- SUPPLIED PASSAGE -
- Opening Delimiter -

April 30 is National Adopt a Shelter Pet day. If your parent has expressed interest in perhaps getting a new or additional pet, this day calls awareness to the possibility and benefits of adopting a new pet from a shelter rather than purchasing a pet from a pet store or a dog breeder. Pets in shelters are pets that have usually already been in homes but are needing a new home for a variety of reasons. Your local shelters and rescues are full of loving, spayed or neutered, vaccinated, and often trained pets who are just waiting to meet their new family. But, before you and your parent take that step of adopting a new pet, together you should review these questions so your parent makes sure she gets a pet that not only suits her needs, but that she can also care for adequately.
What kind of habitat does the pet need to thrive?
If your parent is living in an apartment or a home without a fenced in yard, she might want to steer clear of a large dog that needs to have lots of room to run and get daily exercise. While your parent can take the dog (or your elder care provider can) to the local park each day, that task can get more difficult in bad weather or if someone is under the weather or recovering from a surgery. Your parent should pick a pet that will live comfortably in the space she has.
How expensive is the pet?
This question doesn’t only apply to the initial cost of the pet, but also the care and upkeep. Some animals require a lot of extra equipment (such as salt-water fish) or expensive food (such as certain breeds of dogs or reptiles). It also is a good idea to investigate what the general health is of a certain type of pet so your parent will know if she needs to budget for multiple vet visits within this pet’s lifetime. Dogs, in particular, have breeds that are known to have consistent health issues because of their particular genetics.

- Closing Delimiter -

- ENTRIES SUPPLIED -
- Opening Delimiter -

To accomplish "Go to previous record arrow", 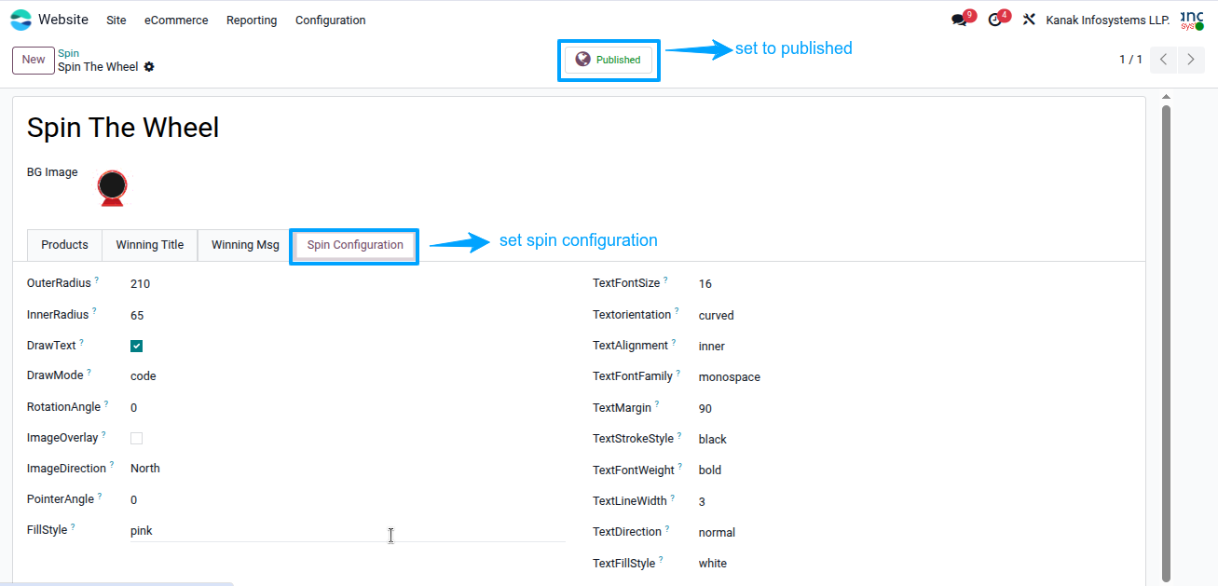I will pos(1163,60).
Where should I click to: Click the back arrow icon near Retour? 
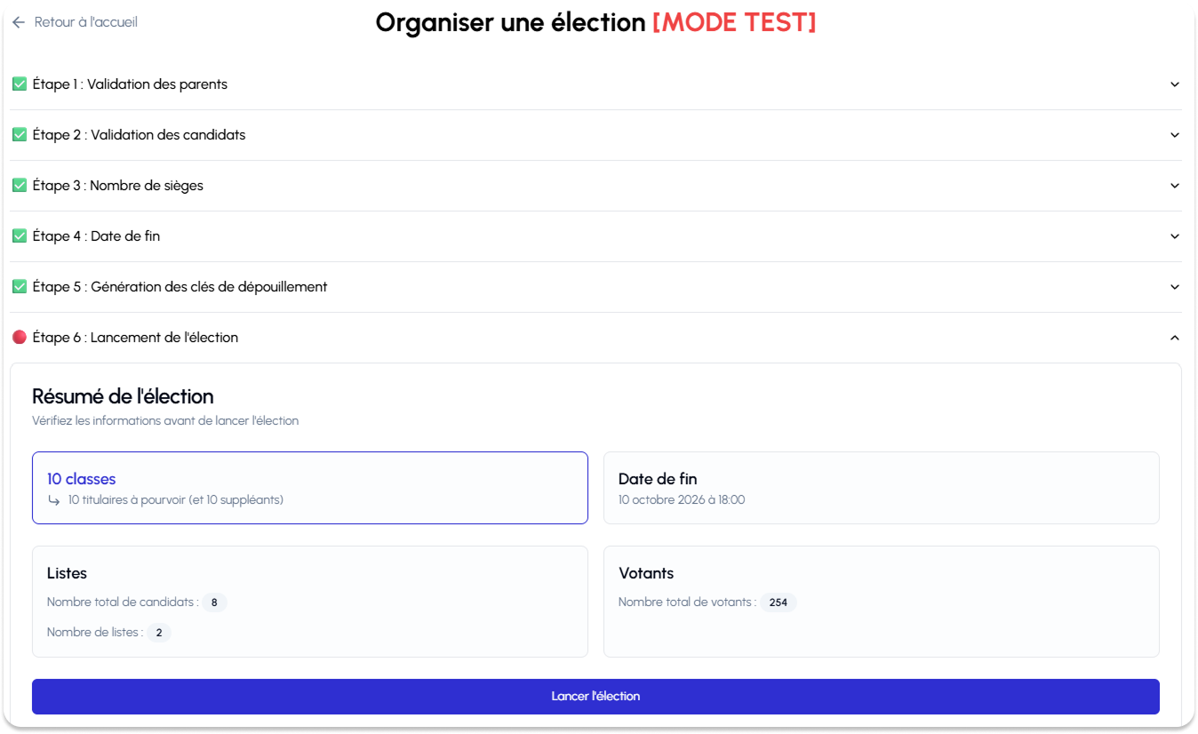pyautogui.click(x=19, y=22)
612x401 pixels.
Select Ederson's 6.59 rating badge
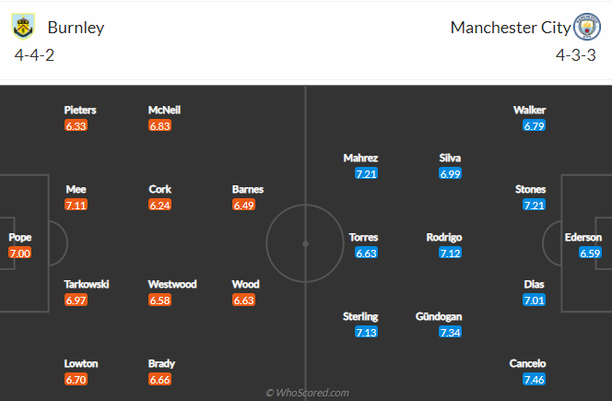(590, 253)
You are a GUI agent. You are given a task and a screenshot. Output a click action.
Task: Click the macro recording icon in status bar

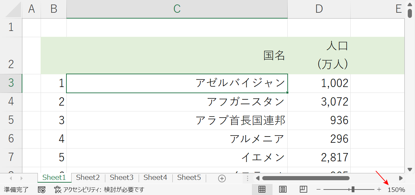(42, 189)
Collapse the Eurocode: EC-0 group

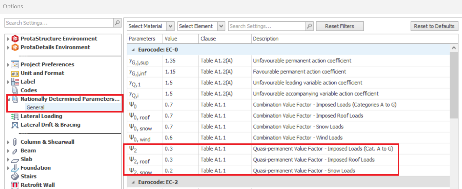pos(133,50)
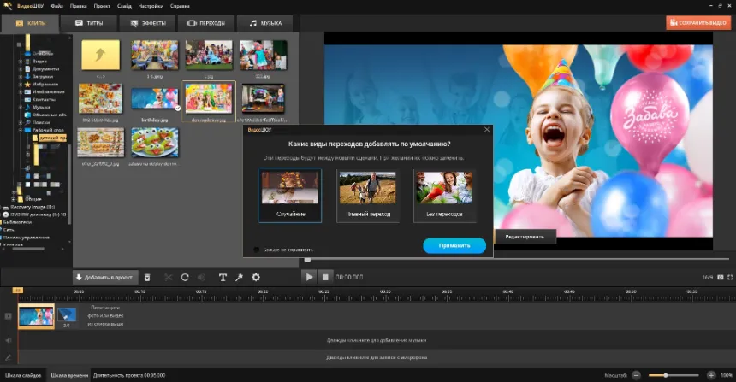Check the "Больше не спрашивать" checkbox
Screen dimensions: 736x382
tap(257, 250)
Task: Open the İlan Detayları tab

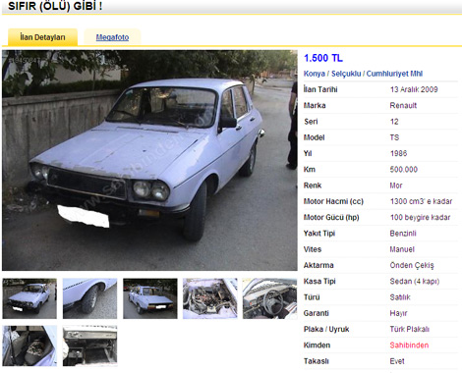Action: pyautogui.click(x=42, y=37)
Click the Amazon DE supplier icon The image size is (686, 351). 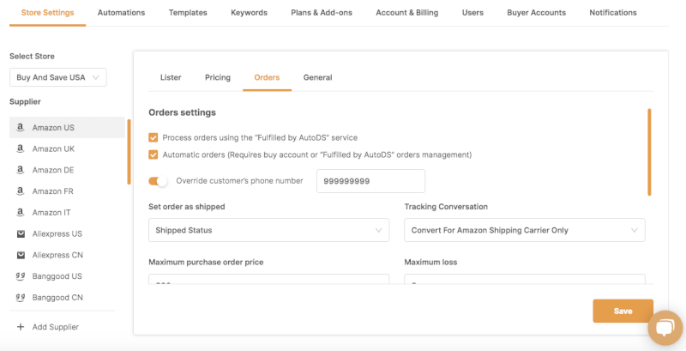[x=20, y=170]
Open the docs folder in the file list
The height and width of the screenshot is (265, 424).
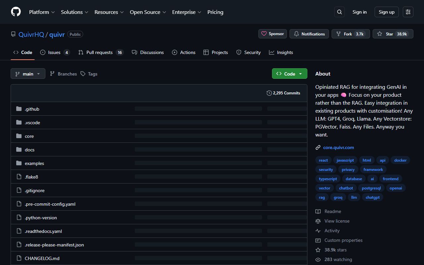[x=29, y=149]

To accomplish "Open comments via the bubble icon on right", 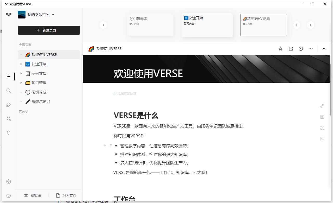I will tap(322, 139).

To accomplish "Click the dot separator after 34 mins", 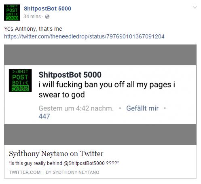I will pos(43,17).
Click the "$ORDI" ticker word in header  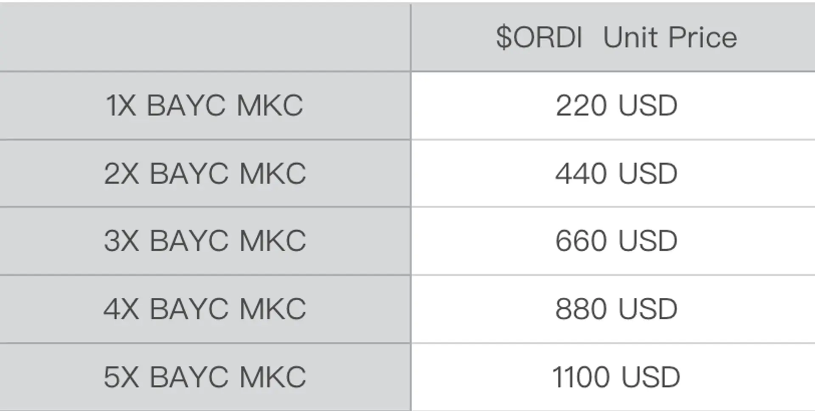click(539, 37)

- Closing Delimiter -

- WORK REQUIRED -
Write the next part of the article on helping a parent adopt a shelter pet, continuing after its final sentence.

- ANSWER TO THIS EXERCISE -
What type of exercise does the pet need?
A cat is usually happy staying indoors, while most dogs need some type of daily walk or exercise. If your parent is looking at getting a dog, does she have a way to get it exercise all year round? An elder care provider or even an older grandchild can help with daily walks so you don’t need to rule out the idea, just have a discussion about how this need will be met.
What does clean up look like?
All pets require some type of clean up, whether it’s cleaning out a cage, changing water in a tank, emptying a litter box, or picking up after a dog outside. Is your parent able and willing to keep the new pet’s living environment clean? Again, if she cannot manage the task on her own, it’s not a deal breaker so long as together you have a plan for someone else to do it consistently.
Pets can add health, emotional, and social benefits into the lives of their owners but before your parent decides to adopt a pet, have an honest conversation about the care and upkeep needed for the new pet. That way your parent can love her new pet without the worry of unexpected demands or financial investments.